Et je me tourne vers le Christ : de grandes foules le suivirent, depuis la Galilée, de la Syrie, de Jérusalem, de Judée, de Jordanie au-delà du Jourdain. Voyant la foule… Jésus se mit à enseigner : heureux les pauvres, le royaume des cieux est à eux, heureux ceux qui pleurent, ils seront consolés, heureux ceux qui sont doux, ils hériteront la terre… heureux ceux qui procurent la paix car ils seront appelés fils de Dieu…[11].

Rassembler les hommes de bonne volonté, ceux qui procurent la paix, de part et d’autre des frontières, voilà notre vocation[12].

 

Bertrand Vergniol
Pasteur

 

[1] Sous la direction de Vincent LEMIRE : Jérusalem, histoire d’une ville-monde, Flammarion 2016, p.17.

[2] Ecumenical Accompaniement Program in Palestine and Israël (EAPPI).

[3] Chez Luther, non sans une violence anti-juive qui a été largement utilisée par les antisémites.

[4] Pour reprendre la terminologie d’un excellent livre sur Jésus, Gerd THEISSEN : L’ombre du Galiléen, Cerf, 1988.

[5] Par exemple, Jacques BRIEND « De la Jérusalem historique à la Jérusalem mystique » in « Transversalité », Revue de l’Institut catholique de Paris, avril-juin 1997, pp 63-123.

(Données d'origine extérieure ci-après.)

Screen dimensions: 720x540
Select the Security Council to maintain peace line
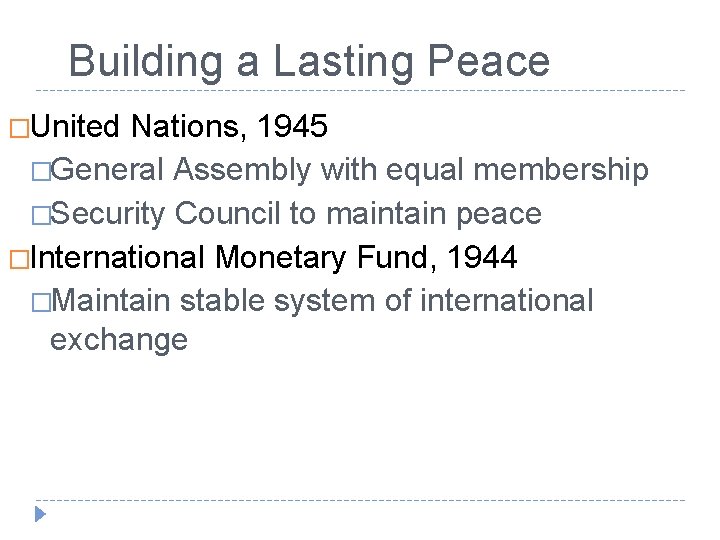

[6] Par exemple, Dany NOCQUET : La Samarie, la diaspora et l’achèvement de la Torah, archives personnelles

[7] Rony BRAUMAN, Alain FINKIELKRAUT : La discorde, Flammarion, 2008, p. 92

[8] Victor Hugo, La fin de Satan, le Gibet, II/5

[9] Victor Hugo, La fin de Satan, Le Crucifix

[10] Livre de l’Apocalypse, chapitres 21 et 22

[11] Évangile de Matthieu, 4/25 – 5/9

[12] Attention néanmoins à ne pas croire que tel est le moyen unique pour arriver à la paix. Ce serait irénique et de nouveau ce serait lier le religieux au politique. S’il revient aux chrétiens, certes, de rassembler les hommes de paix, mais il revient aux populations de refuser l’injustice, aux militants de combattre pour faire évoluer les rapports de force et aux politiques, représentatifs de leur peuple, de négocier.